NOFX’s Top Five Albums

NOFX

I Counted Down My Favorite Nofx Albums

I’m going to have to start this one off by stating the obvious- NOFX is one of, if not my favorite band of all time. I began listening to them when I was about thirteen and got hooked pretty quick. Their fun and facetious lyrics and anti-everything attitude fit effortlessly like a puzzle piece into the soundtrack of my early teenage years. But as the years went on, with eyeliner diminished and blue hair dye faded, I’ve realized that they’re one of the few classic punk bands that I keep in the rotation, while old favorites have just sort of fallen off. Maturing (slightly) throughout my life, I’ve developed a different kind of appreciation for their music, lyrics, and energy. As a kid, I wasn't able to fully grasp the politically fueled concepts they discuss in their songs, let alone possess any sort of refined opinion on them. Hearing them talk openly and passionately about political and social issues was often the first time I had ever been exposed to those topics. I know my Mom probably wasn’t thrilled about me prancing around in a NOFX shirt with Jesus holding a bottle of booze on it when I was thirteen, but I mean it when I say that I’m grateful they influenced me growing up (so sorry, I’m not sorry.) They made me more aware of topics like politics and social issues, and as odd as it sounds, they really acted as the foundation for my knowledge of those sorts of things. With all of that being said, I’ve decided to talk about what my five favorite NOFX albums are and why, because I really just want an excuse to pull that shirt out again.

◆ Stated exercise 1: In the NOFX album post, at about what age did the writer start listening to the band?
◆ Stated exercise 2: Do these statements agree with the NOFX album post? (a) The writer still listens to NOFX regularly. (b) As a kid, the writer fully understood the band's political ideas. (c) The writer plans to explain five favorite NOFX albums.
◆ Stated exercise 3: Write the next part of the NOFX album post, picking up after its last sentence.

◆ Collected data:
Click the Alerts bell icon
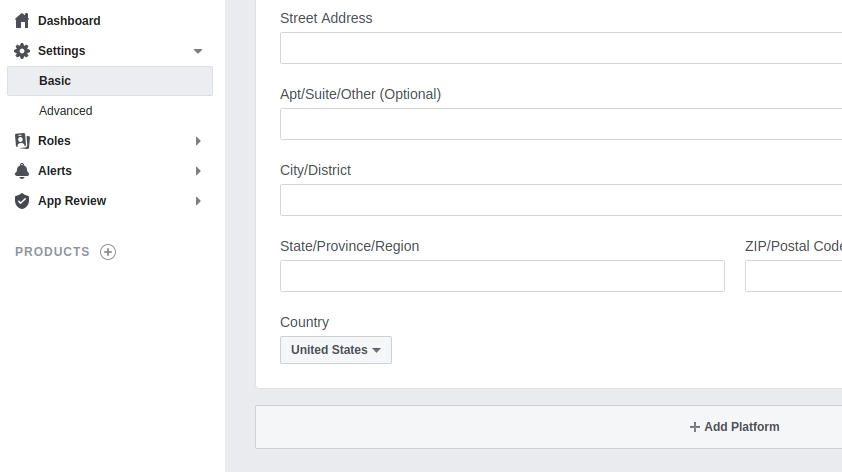 [22, 171]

◆ Exercise output 1: About thirteen.

◆ Exercise output 2:
(a) Yes: "they’re one of the few classic punk bands that I keep in the rotation"
(b) No: "I wasn't able to fully grasp the politically fueled concepts they discuss in their songs"
(c) Yes: "I’ve decided to talk about what my five favorite NOFX albums are and why"

◆ Exercise output 3:
Top Five NOFX Albums

  1. Via Fat Wreck Chords
    #5 Coaster (2009): This 2009 album is, in my opinion, one of the most underrated NOFX albums of all time. They pretty much never play any songs from this one live and they haven’t even made the best of’s. Regardless, I really like this album’s diversity, both musically and conceptually. It has a good mix of darker tracks like “My Orphan Year” which pulls at your heartstrings and it has lighthearted and funny songs like “The Agony of Victory” that makes you want to get up and dance. This one’s got some of my old favorites on it, so I might be biased, but I think it takes the cake in terms of catchy melodies and hooks.
  2. Via Epitaph Records
    #4 Pump Up the Valuum (2000): This is one of the most fun and characteristic NOFX albums out there. Released in 2000 when the band was in their prime, it’s surprising that more hits didn’t come off of this one. The album has silver lining choruses embedded into crude verses and it doesn’t really get more NOFX than that. Commentary on the punk music scene (like in “Dinosaurs Will Die”) and even some metacommentary on their own antics and roles in the band (“Theme from a NOFX Album”) create a really interesting and unique relationship between the band and it’s listeners, which I think is pretty cool.
  3. Via Fat Wreck Chords
    #3 Punk in Drublic (1994): A classic. This 1994 album is the first NOFX album I ever owned, and it’s always been a fan-favorite. It’s packed with hits that you can count on hearing at their shows, and all of the songs are short and catchy. I think this album really carved a path out for NOFX, as it demonstrates their humor and inclusivity (with songs like “Punk Guy” and “Happy Guy”) and their more political side (in “Perfect Government” and “Dying Degree”) along with their ability to do both at the same time (with “Don’t Call Me White”). The albums got a little bit of everything, and is a great one to start with if you’re looking to get a taste of their discography.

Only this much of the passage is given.